**Short exercise**
Output these records as a JSON list of strings, one string per line, skipping blank lines.

[Data extracted from a collection]

********

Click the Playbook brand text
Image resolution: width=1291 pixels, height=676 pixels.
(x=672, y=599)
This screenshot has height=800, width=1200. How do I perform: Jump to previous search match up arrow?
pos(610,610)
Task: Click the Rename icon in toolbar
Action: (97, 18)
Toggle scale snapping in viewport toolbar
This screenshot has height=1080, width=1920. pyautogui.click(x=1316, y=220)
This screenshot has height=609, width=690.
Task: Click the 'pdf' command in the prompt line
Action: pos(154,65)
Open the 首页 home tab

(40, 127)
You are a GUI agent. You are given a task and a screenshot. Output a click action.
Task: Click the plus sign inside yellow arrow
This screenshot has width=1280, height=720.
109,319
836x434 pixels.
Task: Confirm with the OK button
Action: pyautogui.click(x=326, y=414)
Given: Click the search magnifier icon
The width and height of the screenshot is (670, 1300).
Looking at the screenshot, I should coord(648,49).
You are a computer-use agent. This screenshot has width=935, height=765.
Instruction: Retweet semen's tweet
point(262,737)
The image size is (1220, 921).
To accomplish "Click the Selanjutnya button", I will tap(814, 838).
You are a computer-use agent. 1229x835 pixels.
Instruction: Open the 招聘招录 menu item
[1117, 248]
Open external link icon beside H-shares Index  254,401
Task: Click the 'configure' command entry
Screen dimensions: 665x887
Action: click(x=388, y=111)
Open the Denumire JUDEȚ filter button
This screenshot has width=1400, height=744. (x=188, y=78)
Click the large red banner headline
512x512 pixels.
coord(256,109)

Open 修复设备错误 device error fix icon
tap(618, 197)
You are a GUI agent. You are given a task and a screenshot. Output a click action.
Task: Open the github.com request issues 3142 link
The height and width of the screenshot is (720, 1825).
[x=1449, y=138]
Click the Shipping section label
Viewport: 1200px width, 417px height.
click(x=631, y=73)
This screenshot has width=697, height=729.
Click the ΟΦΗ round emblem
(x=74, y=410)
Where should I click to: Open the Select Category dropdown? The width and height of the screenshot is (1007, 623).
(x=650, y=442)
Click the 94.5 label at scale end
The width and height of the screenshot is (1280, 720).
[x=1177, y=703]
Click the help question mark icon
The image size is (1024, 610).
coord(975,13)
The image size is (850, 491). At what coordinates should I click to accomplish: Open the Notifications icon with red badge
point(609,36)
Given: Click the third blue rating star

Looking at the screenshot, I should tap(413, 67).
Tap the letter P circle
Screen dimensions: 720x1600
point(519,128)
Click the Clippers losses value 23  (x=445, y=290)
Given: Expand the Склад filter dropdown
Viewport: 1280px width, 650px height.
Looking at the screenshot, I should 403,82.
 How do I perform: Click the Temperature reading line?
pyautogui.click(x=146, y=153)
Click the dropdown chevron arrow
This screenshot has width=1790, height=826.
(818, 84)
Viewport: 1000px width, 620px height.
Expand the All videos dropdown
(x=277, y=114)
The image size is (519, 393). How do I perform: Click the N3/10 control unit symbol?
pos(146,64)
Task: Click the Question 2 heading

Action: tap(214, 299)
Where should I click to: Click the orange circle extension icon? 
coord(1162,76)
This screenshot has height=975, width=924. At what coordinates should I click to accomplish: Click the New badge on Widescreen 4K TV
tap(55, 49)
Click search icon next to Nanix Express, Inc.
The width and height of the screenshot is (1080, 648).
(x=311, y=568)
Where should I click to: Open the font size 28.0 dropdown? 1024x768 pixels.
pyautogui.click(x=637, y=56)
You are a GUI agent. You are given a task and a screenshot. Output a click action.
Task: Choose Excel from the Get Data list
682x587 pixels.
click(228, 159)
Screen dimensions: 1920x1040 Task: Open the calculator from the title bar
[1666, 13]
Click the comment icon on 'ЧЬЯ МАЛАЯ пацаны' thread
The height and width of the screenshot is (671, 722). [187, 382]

********

**Expected output**
[
  "Click the Playbook brand text",
  "Image resolution: width=1291 pixels, height=676 pixels.",
  "(x=672, y=599)",
  "This screenshot has height=800, width=1200. How do I perform: Jump to previous search match up arrow?",
  "pos(610,610)",
  "Task: Click the Rename icon in toolbar",
  "Action: (97, 18)",
  "Toggle scale snapping in viewport toolbar",
  "This screenshot has height=1080, width=1920. pyautogui.click(x=1316, y=220)",
  "This screenshot has height=609, width=690.",
  "Task: Click the 'pdf' command in the prompt line",
  "Action: pos(154,65)",
  "Open the 首页 home tab",
  "(40, 127)",
  "You are a GUI agent. You are given a task and a screenshot. Output a click action.",
  "Task: Click the plus sign inside yellow arrow",
  "This screenshot has width=1280, height=720.",
  "109,319",
  "836x434 pixels.",
  "Task: Confirm with the OK button",
  "Action: pyautogui.click(x=326, y=414)",
  "Given: Click the search magnifier icon",
  "The width and height of the screenshot is (670, 1300).",
  "Looking at the screenshot, I should coord(648,49).",
  "You are a computer-use agent. This screenshot has width=935, height=765.",
  "Instruction: Retweet semen's tweet",
  "point(262,737)",
  "The image size is (1220, 921).",
  "To accomplish \"Click the Selanjutnya button\", I will tap(814, 838).",
  "You are a computer-use agent. 1229x835 pixels.",
  "Instruction: Open the 招聘招录 menu item",
  "[1117, 248]",
  "Open external link icon beside H-shares Index  254,401",
  "Task: Click the 'configure' command entry",
  "Screen dimensions: 665x887",
  "Action: click(x=388, y=111)",
  "Open the Denumire JUDEȚ filter button",
  "This screenshot has width=1400, height=744. (x=188, y=78)",
  "Click the large red banner headline",
  "512x512 pixels.",
  "coord(256,109)",
  "Open 修复设备错误 device error fix icon",
  "tap(618, 197)",
  "You are a GUI agent. You are given a task and a screenshot. Output a click action.",
  "Task: Open the github.com request issues 3142 link",
  "The height and width of the screenshot is (720, 1825).",
  "[x=1449, y=138]",
  "Click the Shipping section label",
  "Viewport: 1200px width, 417px height.",
  "click(x=631, y=73)",
  "This screenshot has width=697, height=729.",
  "Click the ΟΦΗ round emblem",
  "(x=74, y=410)",
  "Where should I click to: Open the Select Category dropdown? The width and height of the screenshot is (1007, 623).",
  "(x=650, y=442)",
  "Click the 94.5 label at scale end",
  "The width and height of the screenshot is (1280, 720).",
  "[x=1177, y=703]",
  "Click the help question mark icon",
  "The image size is (1024, 610).",
  "coord(975,13)",
  "The image size is (850, 491). At what coordinates should I click to accomplish: Open the Notifications icon with red badge",
  "point(609,36)",
  "Given: Click the third blue rating star",
  "Looking at the screenshot, I should tap(413, 67).",
  "Tap the letter P circle",
  "Screen dimensions: 720x1600",
  "point(519,128)",
  "Click the Clippers losses value 23  (x=445, y=290)",
  "Given: Expand the Склад filter dropdown",
  "Viewport: 1280px width, 650px height.",
  "Looking at the screenshot, I should 403,82.",
  " How do I perform: Click the Temperature reading line?",
  "pyautogui.click(x=146, y=153)",
  "Click the dropdown chevron arrow",
  "This screenshot has width=1790, height=826.",
  "(818, 84)",
  "Viewport: 1000px width, 620px height.",
  "Expand the All videos dropdown",
  "(x=277, y=114)",
  "The image size is (519, 393). How do I perform: Click the N3/10 control unit symbol?",
  "pos(146,64)",
  "Task: Click the Question 2 heading",
  "Action: tap(214, 299)",
  "Where should I click to: Click the orange circle extension icon? ",
  "coord(1162,76)",
  "This screenshot has height=975, width=924. At what coordinates should I click to accomplish: Click the New badge on Widescreen 4K TV",
  "tap(55, 49)",
  "Click search icon next to Nanix Express, Inc.",
  "The width and height of the screenshot is (1080, 648).",
  "(x=311, y=568)",
  "Where should I click to: Open the font size 28.0 dropdown? 1024x768 pixels.",
  "pyautogui.click(x=637, y=56)",
  "You are a GUI agent. You are given a task and a screenshot. Output a click action.",
  "Task: Choose Excel from the Get Data list",
  "682x587 pixels.",
  "click(228, 159)",
  "Screen dimensions: 1920x1040 Task: Open the calculator from the title bar",
  "[1666, 13]",
  "Click the comment icon on 'ЧЬЯ МАЛАЯ пацаны' thread",
  "The height and width of the screenshot is (671, 722). [187, 382]"
]